James Packman

Personal information
- Full name: James Russell Packman
- Born: 21 August 1979 (age 46) Paddington, New South Wales, Australia
- Batting: Right-handed
- Role: Batsman

Domestic team information
- 2005: New South Wales

Career statistics
| Competition | FC | LA |
| Matches | 5 | 2 |
| Runs scored | 267 | 35 |
| Batting average | 26.70 | 17.50 |
| 100s/50s | 1/0 | 0/0 |
| Top score | 107 | 33 |
| Catches/stumpings | 1/- | 1/- |
- Source: CricketArchive, 29 September 2014

= James Packman =

Australian cricketer (born 1979)

James Russell Packman (born 21 August 1979) is a former Australian professional cricketer who played at state level for New South Wales during the 2004–05 domestic season. A right-handed middle-order batsman from Sydney, Packman made his first-grade debut for Gordon in the Sydney Grade Cricket competition during the 2000–01 season. On debut for the New South Wales Second XI against the Victorian Second XI during the 2004–05 season, he scored 165 runs. He was subsequently selected to make his senior debut for New South Wales in the ING Cup, playing two limited-overs matches in January 2005.

Packman then played five consecutive Sheffield Shield matches for New South Wales, which were to be his only matches at first-class level. In his second match, against Western Australia at the WACA Ground, he scored 107 runs batting seventh in the second innings, his highest score and only century at state level. Packman's final match for New South Wales came in the competition's final, against Queensland in March 2005. He was run out without facing a ball in the first innings, recording a "diamond duck", but the team won the match by one wicket, winning its second Shield in three years.
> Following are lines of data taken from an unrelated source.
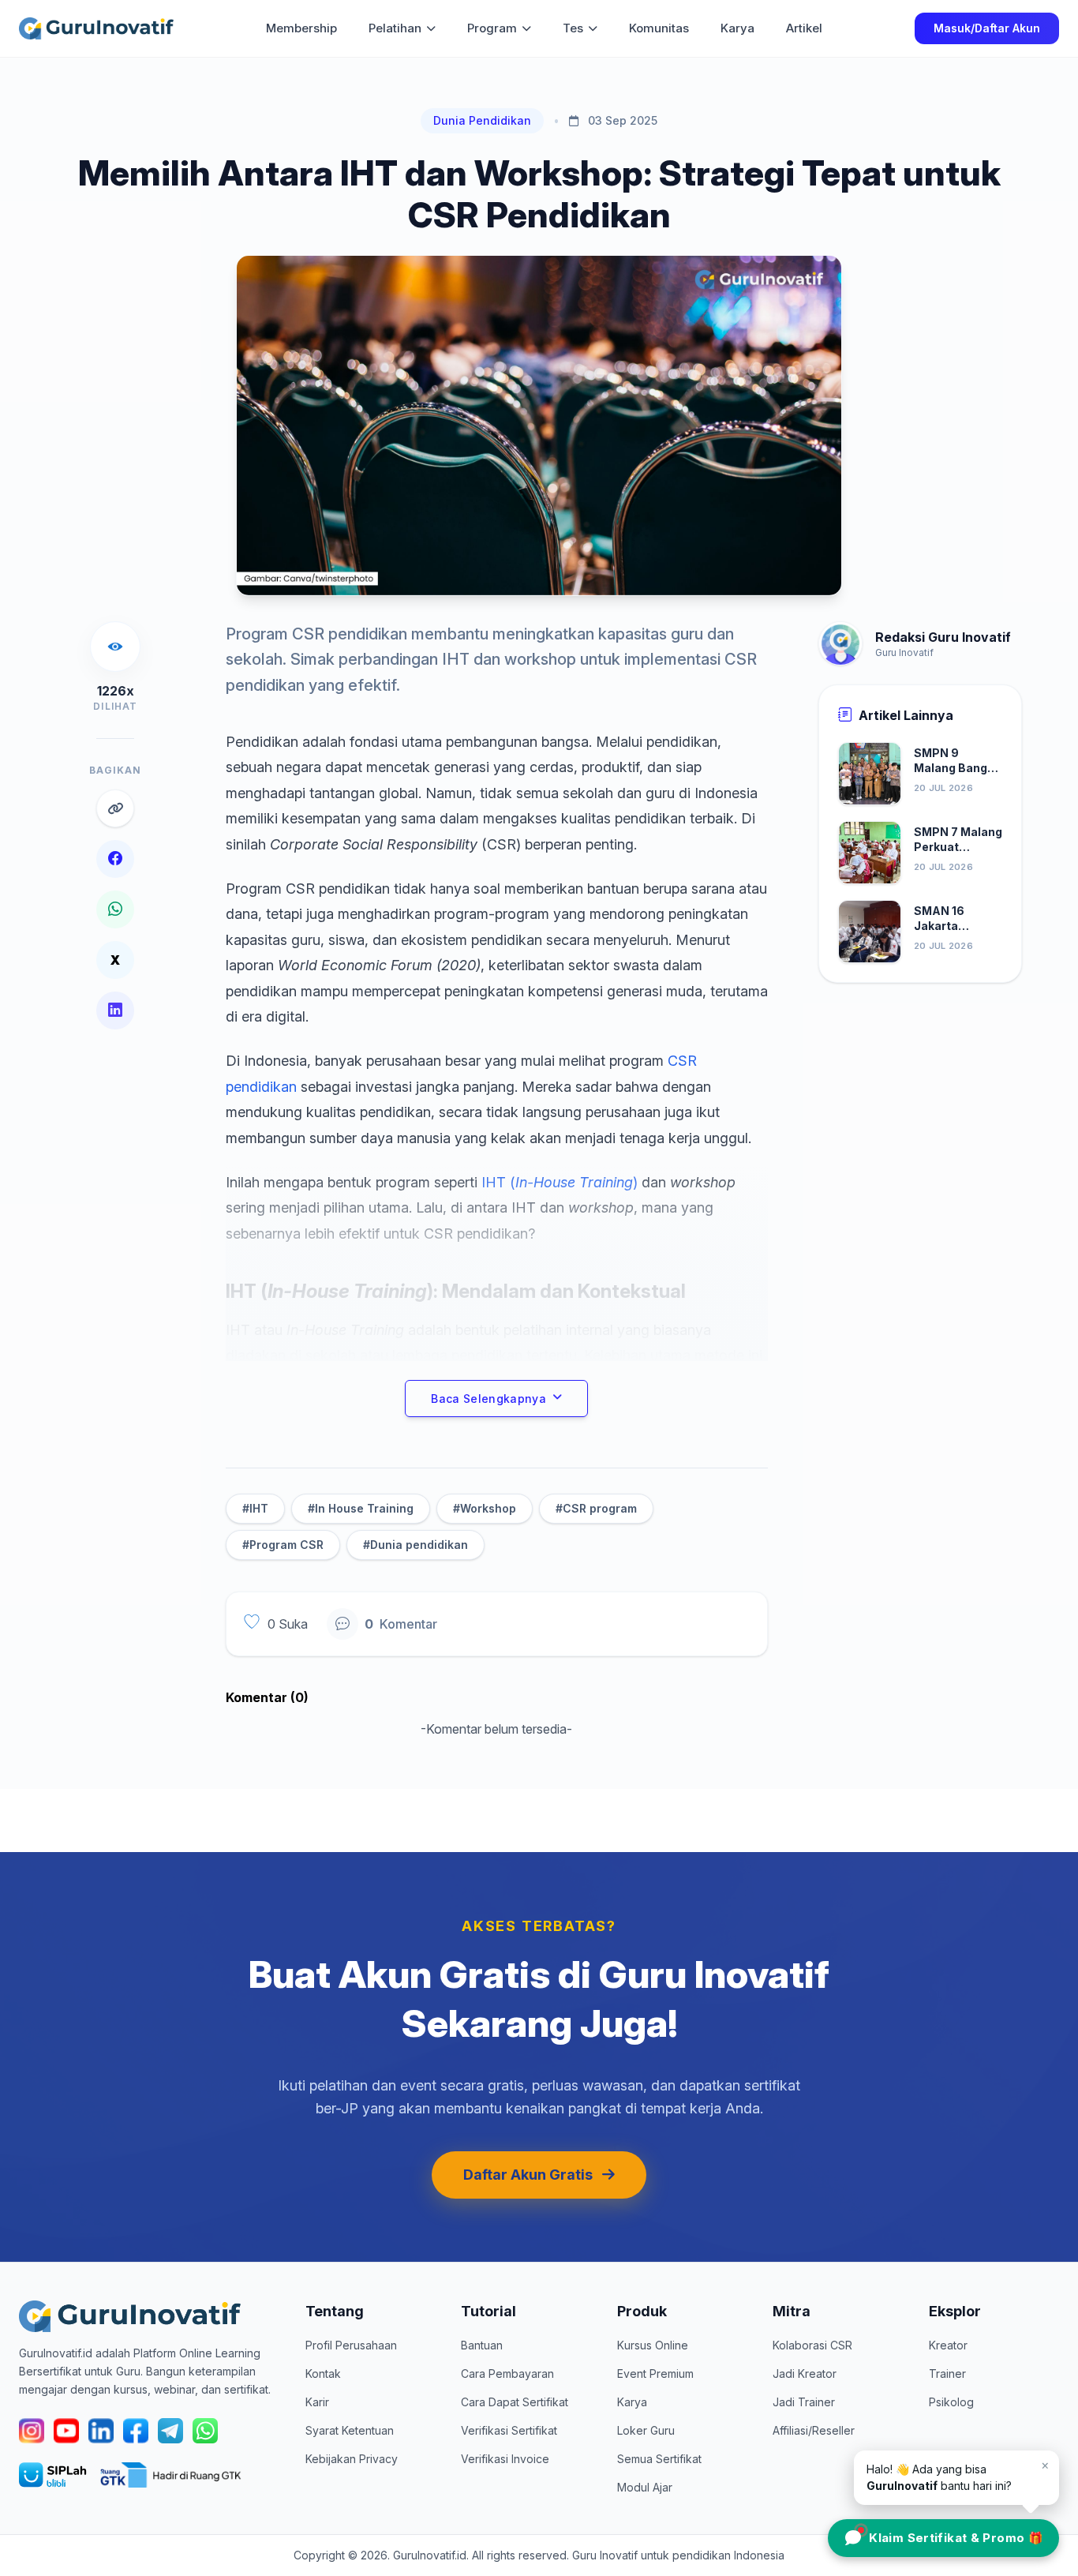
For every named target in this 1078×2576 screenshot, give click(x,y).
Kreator (948, 2345)
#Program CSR (283, 1544)
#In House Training (361, 1508)
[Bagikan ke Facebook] (115, 859)
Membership (301, 28)
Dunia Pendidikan (482, 120)
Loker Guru (646, 2430)
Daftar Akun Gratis (528, 2174)
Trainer (947, 2373)
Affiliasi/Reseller (814, 2430)
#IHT (255, 1508)
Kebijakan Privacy (351, 2458)
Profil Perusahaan (351, 2345)
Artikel (804, 28)
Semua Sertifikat (659, 2458)
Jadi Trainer (804, 2402)
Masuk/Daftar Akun (987, 28)
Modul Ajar (644, 2487)
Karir (317, 2402)
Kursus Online (652, 2345)
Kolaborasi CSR (812, 2345)
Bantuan (482, 2345)
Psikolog (951, 2402)
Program (492, 28)
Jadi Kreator (805, 2373)
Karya (737, 28)
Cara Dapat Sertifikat (514, 2402)
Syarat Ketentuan (349, 2430)
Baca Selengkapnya (488, 1398)
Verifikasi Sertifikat (509, 2430)
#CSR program (596, 1508)
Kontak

Packman is a graduate of Macquarie University, and was working as a funds manager prior to his cricket career. As of the 2013–14 season, he was still playing for Gordon at first-grade level, and has scored over 5,000 runs for the club.

Packman works as a Financial Planner having started with Westpac's BT and currently with Bell Partners - AHW Wealth Management.